Owner lets village's only access road stay open - for now

PUBLISHED : Friday, 05 February, 2010, 12:00am
UPDATED : Friday, 05 February, 2010, 12:00am

The landowner who was set today to block the only access road in Ho Chung New Village has made a last-minute concession to postpone the closure to the new Lunar year. He did not give a date.

His decision brought some relief to the more than 1,000 residents who have been grappling with the problem since September, when the landowner first blocked the road to build a house. He later reopened it, but notified residents two weeks ago that he would block it for good.

Residents had intended yesterday to park their cars - numbering about 200 - along a partly built, one-way road along a nearby river, and were bracing themselves for a traffic jam this morning.

The postponement was merely a temporary solution, district councillor Hiew Moo Siew said as he relayed the owner's decision. 'The problem has not been solved yet. We are still looking for a once-and-for-all solution,' he said.

Attempts to break the impasse, including a meeting on Tuesday between the residents and officials from seven government departments, have so far failed.

Villager Andrew Chan said he was grateful to the landowner, who was represented by the developer Vampio. 'I want to thank the landowner because he indeed has the right to build on his land. The problem is the government has been slow in making progress.'

Last night, villagers collected petition letters that urged the lands and home affairs departments to meet them again.

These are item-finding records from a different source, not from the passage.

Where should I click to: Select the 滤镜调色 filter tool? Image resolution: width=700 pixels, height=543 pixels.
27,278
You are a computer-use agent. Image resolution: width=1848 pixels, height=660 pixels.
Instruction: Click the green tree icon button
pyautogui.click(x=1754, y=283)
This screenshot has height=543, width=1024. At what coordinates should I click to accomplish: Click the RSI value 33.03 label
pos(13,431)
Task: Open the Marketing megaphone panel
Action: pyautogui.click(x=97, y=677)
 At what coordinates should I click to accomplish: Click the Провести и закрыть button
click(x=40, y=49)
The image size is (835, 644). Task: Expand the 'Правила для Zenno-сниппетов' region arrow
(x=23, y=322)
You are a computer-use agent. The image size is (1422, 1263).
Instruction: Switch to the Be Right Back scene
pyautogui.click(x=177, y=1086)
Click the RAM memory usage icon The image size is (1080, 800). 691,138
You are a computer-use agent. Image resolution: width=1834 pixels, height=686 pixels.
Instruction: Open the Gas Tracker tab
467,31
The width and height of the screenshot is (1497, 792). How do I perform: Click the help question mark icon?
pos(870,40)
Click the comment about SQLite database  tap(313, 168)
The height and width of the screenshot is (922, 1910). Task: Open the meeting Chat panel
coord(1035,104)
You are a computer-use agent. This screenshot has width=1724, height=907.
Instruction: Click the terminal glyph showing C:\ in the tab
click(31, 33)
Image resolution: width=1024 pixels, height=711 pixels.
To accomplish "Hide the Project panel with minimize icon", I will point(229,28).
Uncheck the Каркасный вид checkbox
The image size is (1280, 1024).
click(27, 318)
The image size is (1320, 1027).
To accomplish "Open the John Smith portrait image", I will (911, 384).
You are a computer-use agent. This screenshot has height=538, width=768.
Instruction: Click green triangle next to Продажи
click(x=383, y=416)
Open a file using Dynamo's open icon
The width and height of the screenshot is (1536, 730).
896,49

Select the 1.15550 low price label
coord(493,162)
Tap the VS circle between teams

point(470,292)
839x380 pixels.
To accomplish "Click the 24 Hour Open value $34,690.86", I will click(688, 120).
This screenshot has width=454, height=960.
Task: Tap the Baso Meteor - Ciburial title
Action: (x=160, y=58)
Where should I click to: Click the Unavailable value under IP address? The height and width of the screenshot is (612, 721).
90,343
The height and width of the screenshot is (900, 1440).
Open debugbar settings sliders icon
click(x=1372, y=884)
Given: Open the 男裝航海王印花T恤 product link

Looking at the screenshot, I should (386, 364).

Residents want the government to expedite a plan to build a bridge over the Ho Chung River that links the old and new villages. Officials have said the plan would take time; building could not begin, for instance, without an environmental impact assessment.

Terry Chan Wai-tak, a 12-year resident of the village, said: 'We want to meet the officials and we need them to give us a timetable. We can't let the departments drag this on.'

The Drainage Services Department is building a new access road along the river as a short-term solution, but the route is blocked by a squatter's hut and he has refused to move.